The Asia-Pacific Agribusiness Accountability Initiative is an open and ongoing forum that serves as a communications, information and resources space for linking initiatives and struggles in confronting agri-food corporations and their global monopolistic systems. The Asia-Pacific AAI serves to complement existing initiatives and to enhance relevant analyses, research, campaigns and actions. NGOs and individuals are welcomed into this collaborative space; partnerships and contact groups arising from this space are self-regulated and answer to their own needs.
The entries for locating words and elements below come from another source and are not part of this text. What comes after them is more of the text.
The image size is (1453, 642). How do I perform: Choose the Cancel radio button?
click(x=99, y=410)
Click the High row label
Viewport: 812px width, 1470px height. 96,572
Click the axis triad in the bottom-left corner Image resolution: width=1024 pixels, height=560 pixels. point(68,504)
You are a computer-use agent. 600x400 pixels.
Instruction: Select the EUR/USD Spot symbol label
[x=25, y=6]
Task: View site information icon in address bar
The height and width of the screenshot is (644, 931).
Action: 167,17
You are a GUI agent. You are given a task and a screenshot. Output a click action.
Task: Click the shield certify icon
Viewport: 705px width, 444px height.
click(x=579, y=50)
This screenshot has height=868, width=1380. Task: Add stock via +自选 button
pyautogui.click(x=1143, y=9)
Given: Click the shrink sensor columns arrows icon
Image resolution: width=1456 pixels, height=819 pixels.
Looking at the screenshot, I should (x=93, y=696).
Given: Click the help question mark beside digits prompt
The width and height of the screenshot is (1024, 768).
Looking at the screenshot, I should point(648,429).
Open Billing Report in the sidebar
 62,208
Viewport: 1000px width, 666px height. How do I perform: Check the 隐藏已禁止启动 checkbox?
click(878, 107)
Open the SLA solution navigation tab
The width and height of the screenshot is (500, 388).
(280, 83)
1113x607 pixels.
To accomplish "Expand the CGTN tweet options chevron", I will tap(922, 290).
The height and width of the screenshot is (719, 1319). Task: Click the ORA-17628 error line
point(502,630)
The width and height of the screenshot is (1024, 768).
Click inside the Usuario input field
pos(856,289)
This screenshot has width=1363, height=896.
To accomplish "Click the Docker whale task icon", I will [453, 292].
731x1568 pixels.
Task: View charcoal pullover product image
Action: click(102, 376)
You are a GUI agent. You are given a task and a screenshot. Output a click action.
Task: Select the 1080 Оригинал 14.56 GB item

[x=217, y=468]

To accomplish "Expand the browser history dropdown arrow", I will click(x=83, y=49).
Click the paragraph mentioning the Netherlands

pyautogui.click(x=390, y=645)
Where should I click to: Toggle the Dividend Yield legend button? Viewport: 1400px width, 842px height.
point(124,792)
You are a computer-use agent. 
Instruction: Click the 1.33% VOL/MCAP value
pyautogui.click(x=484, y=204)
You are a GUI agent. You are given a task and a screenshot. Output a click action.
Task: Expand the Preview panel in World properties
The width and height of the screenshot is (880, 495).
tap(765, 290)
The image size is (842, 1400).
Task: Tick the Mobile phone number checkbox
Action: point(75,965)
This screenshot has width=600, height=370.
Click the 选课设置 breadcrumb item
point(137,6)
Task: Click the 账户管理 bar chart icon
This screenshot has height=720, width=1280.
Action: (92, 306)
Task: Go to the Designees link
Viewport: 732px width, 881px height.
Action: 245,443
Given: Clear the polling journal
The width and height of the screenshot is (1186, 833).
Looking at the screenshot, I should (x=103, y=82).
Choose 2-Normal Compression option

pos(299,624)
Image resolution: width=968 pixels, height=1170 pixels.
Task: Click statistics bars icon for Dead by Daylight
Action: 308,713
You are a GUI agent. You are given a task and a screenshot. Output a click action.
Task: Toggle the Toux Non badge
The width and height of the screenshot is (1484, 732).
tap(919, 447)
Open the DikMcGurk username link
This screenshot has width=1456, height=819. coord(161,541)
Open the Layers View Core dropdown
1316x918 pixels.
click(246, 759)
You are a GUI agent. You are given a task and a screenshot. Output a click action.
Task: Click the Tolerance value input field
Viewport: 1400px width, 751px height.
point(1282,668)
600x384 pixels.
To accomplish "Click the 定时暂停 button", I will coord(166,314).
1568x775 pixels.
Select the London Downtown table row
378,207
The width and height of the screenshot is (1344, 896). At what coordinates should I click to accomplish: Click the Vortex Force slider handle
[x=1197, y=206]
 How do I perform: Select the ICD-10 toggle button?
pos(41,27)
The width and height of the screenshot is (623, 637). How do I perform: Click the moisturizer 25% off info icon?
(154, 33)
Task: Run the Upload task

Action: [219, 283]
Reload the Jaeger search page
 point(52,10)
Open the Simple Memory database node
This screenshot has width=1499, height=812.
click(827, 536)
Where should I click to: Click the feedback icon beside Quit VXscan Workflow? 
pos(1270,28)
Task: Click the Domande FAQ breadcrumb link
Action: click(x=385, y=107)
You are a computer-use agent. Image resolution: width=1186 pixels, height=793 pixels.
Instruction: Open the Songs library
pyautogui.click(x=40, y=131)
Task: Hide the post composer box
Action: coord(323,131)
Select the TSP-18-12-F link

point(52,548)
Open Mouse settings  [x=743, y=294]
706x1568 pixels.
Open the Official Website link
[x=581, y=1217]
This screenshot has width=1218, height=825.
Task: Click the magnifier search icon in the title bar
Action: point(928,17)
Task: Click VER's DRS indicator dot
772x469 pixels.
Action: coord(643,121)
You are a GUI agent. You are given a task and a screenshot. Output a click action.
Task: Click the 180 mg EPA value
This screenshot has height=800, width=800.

Beginnings of AAI Asia-Pacific
In 2004, the Asia-Pacific Network for Food Sovereignty invited AAI to attend one of their regional meetings. Great interest was expressed in holding an AAI Asia forum and invite stakeholders from around the region. (These plans were put on hold after the devastating Indian Ocean earthquake and tsunami of late December 2004.) In May 2005, several APNFS members and other Asian participants attended an AAI gathering held at High Leigh Conference Centre in Hertfordshire, England. At the end of that gathering, the Asian NGO representatives agreed to rekindle plans for an AAI Asia-Pacific regional gathering. These intentions were confirmed in December 2005 at the WTO ministerial meetings in Hong Kong, where several AAI partners in Asia were participating in a number of counter-WTO events or as NGO observers in the WTO Ministerial. Proposed priority issues for the forum were identified and the AAI secretariat began in earnest to find travel funds for up to 40 participants. Oxfam Hong Kong was approached and generously granted $15,000 for the forum. The AAI secretariat was also able to draw from a grant from the Sisters of Charity who recognized the need for greater exchanges between North and South NGOs.